*Data excerpts*
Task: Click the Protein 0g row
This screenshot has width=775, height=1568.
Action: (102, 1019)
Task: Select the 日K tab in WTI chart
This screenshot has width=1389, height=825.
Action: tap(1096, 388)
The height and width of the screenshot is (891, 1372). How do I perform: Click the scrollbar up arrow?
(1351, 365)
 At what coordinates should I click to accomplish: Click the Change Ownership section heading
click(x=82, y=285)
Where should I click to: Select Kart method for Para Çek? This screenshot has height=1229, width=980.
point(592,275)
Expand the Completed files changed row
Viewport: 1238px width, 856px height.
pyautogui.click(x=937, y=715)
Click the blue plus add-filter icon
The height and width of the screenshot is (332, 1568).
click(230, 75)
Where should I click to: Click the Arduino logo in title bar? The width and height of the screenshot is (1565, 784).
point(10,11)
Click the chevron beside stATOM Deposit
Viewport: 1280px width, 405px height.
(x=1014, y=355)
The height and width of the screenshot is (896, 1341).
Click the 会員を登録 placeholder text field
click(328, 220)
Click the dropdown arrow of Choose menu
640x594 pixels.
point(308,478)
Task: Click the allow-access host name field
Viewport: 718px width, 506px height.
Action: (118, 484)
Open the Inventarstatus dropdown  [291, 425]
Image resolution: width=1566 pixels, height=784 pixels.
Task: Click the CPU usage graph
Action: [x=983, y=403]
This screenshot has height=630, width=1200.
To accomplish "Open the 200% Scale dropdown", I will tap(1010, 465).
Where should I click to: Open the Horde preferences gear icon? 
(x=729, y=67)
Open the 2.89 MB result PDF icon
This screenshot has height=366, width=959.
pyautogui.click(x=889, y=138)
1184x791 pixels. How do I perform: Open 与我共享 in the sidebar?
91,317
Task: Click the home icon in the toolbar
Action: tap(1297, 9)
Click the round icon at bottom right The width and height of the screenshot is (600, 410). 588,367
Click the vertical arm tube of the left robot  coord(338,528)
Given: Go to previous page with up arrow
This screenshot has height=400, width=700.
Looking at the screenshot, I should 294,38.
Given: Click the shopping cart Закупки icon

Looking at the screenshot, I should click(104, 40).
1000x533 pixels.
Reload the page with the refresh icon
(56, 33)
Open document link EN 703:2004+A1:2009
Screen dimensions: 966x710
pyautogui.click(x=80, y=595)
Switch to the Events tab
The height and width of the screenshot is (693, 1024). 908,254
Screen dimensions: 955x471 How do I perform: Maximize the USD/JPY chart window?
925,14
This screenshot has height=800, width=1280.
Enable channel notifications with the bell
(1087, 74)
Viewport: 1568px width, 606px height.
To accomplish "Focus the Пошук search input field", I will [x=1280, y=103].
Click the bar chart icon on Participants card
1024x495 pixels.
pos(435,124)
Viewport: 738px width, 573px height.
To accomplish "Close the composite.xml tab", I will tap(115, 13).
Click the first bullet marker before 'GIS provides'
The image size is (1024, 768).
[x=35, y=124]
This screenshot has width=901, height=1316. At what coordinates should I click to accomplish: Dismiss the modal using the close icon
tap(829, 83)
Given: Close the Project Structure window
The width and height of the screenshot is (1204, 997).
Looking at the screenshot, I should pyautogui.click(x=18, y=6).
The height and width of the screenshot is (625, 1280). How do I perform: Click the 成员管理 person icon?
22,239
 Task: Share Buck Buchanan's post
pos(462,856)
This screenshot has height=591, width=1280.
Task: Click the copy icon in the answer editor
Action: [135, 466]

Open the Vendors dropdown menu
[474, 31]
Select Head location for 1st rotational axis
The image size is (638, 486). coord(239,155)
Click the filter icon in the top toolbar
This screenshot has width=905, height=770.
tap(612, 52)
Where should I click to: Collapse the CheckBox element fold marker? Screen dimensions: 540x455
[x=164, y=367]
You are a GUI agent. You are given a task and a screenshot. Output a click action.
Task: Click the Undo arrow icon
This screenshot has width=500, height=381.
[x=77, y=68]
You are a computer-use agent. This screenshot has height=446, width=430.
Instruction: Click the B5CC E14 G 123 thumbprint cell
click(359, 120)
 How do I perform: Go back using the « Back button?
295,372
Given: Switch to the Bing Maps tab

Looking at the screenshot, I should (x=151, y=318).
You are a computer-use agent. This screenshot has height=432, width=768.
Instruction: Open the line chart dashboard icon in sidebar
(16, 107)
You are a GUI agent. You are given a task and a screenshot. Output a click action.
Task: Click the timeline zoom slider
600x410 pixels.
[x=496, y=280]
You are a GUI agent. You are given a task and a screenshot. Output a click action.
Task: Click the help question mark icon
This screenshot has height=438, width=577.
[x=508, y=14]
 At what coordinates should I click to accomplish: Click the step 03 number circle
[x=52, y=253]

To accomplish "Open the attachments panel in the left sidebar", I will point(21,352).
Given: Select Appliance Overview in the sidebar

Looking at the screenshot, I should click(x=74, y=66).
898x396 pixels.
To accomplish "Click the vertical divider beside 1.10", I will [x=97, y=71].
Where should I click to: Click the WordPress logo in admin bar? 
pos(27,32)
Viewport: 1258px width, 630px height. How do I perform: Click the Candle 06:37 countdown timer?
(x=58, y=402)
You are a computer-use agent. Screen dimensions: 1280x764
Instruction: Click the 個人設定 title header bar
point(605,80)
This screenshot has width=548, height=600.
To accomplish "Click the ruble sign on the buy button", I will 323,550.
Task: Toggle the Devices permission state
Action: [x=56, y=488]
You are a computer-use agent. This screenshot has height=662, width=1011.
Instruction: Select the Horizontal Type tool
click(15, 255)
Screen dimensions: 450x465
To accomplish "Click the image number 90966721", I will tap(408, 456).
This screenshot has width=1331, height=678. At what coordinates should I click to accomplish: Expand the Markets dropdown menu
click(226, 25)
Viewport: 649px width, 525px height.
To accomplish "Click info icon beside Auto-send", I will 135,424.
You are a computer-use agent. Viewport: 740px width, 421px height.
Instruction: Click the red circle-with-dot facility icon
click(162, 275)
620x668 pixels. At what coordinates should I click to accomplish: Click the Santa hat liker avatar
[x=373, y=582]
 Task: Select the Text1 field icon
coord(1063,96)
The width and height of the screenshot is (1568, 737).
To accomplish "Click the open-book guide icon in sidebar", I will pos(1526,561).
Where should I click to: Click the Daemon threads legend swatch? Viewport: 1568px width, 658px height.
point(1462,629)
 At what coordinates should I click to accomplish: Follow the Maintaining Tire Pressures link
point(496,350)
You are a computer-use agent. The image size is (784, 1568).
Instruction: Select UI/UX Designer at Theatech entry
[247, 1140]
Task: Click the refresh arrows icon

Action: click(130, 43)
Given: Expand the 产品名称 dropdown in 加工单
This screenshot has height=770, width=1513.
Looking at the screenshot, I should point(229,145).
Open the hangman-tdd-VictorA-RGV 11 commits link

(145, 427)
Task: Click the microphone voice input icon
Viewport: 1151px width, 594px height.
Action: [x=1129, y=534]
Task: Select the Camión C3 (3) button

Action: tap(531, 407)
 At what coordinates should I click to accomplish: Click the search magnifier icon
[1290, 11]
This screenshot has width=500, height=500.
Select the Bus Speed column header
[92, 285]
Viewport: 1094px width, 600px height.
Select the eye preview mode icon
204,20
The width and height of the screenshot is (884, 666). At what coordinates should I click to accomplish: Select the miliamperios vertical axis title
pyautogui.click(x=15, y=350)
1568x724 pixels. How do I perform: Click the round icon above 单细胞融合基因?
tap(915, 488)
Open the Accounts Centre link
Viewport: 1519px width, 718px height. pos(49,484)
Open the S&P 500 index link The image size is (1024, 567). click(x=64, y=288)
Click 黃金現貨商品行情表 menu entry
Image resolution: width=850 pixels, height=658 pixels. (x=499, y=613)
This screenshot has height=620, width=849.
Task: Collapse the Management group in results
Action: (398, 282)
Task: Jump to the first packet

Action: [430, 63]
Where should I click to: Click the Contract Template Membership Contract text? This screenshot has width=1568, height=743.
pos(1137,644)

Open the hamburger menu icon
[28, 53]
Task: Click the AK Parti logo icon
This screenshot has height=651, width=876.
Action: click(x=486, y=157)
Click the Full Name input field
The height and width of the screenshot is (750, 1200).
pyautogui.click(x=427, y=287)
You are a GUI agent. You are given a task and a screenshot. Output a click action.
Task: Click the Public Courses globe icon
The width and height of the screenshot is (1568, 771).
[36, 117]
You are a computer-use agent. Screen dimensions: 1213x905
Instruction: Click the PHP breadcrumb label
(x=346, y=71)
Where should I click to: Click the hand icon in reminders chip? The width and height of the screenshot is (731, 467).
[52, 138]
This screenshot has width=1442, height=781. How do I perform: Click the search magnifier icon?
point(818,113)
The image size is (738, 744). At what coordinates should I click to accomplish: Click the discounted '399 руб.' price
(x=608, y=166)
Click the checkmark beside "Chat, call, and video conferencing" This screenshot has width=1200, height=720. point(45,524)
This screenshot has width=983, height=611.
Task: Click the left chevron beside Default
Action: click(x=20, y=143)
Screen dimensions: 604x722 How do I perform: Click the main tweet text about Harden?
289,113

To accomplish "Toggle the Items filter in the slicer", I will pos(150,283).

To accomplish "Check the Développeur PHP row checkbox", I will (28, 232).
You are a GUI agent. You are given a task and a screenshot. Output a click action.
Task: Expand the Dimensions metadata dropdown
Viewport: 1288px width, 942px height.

*Aim of the exercise*
Look above for the line containing "has height=446, width=430.". Output from there through the line containing "Task: Click the help question mark icon", exactly and inclusively.

*Exercise response*
You are a computer-use agent. This screenshot has height=446, width=430.
Instruction: Click the B5CC E14 G 123 thumbprint cell
click(359, 120)
 How do I perform: Go back using the « Back button?
295,372
Given: Switch to the Bing Maps tab

Looking at the screenshot, I should (x=151, y=318).
You are a computer-use agent. This screenshot has height=432, width=768.
Instruction: Open the line chart dashboard icon in sidebar
(16, 107)
You are a GUI agent. You are given a task and a screenshot. Output a click action.
Task: Click the timeline zoom slider
600x410 pixels.
[x=496, y=280]
You are a GUI agent. You are given a task and a screenshot. Output a click action.
Task: Click the help question mark icon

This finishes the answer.